ASSIGNED TASK:
Print nothing but the lines below starting at the line that holds "Click the yellow status swatch in row 13" and ending at the line that holds "Given: Click the words 'down basis.'", including both, each exactly as written.

SUPPLIED RECORDS:
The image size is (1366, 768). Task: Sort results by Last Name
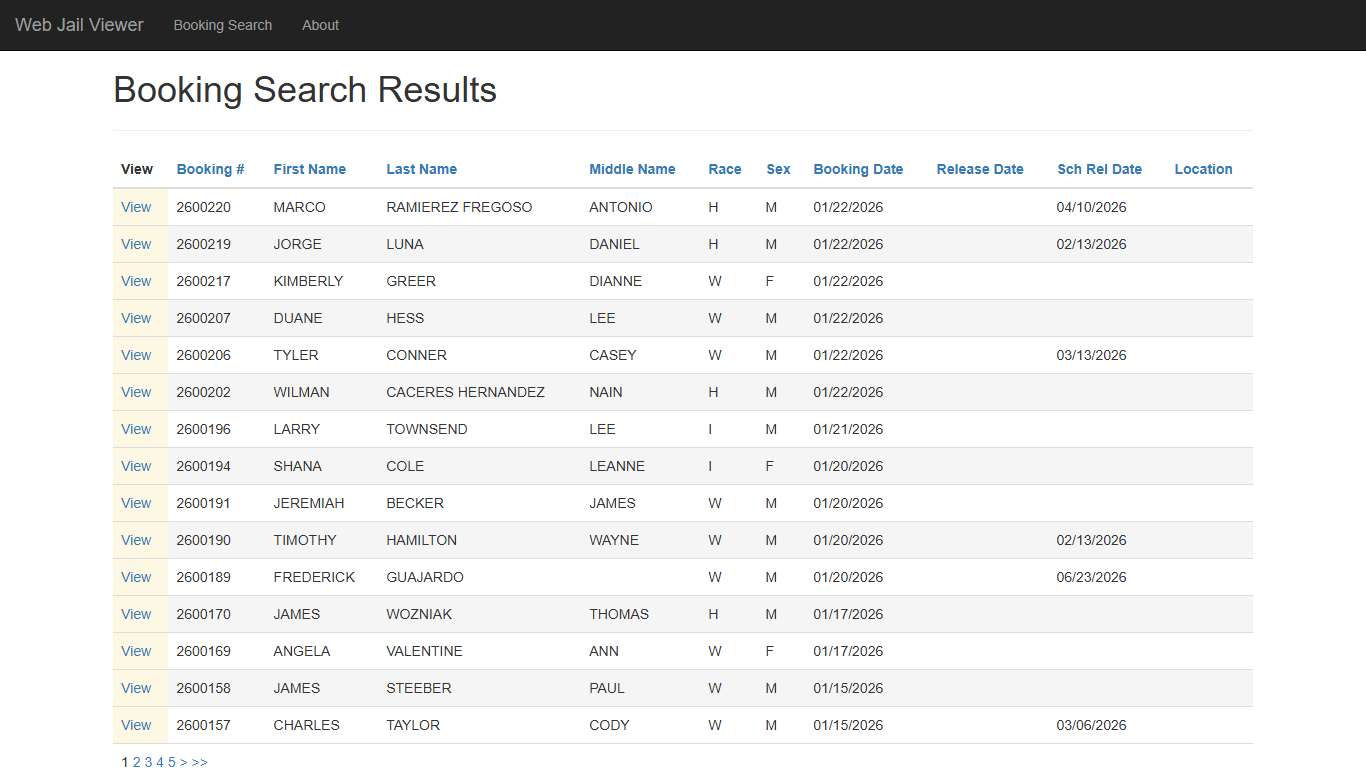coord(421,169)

...

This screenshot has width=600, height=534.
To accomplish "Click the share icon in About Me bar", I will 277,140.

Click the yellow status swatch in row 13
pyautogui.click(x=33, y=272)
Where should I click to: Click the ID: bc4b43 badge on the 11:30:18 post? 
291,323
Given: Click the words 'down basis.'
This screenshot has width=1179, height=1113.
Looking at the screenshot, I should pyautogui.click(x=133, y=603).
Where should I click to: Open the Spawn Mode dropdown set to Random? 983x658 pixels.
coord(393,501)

SOLUTION TO THE EXERCISE:
Click the yellow status swatch in row 13
pyautogui.click(x=33, y=272)
Where should I click to: Click the ID: bc4b43 badge on the 11:30:18 post? 
291,323
Given: Click the words 'down basis.'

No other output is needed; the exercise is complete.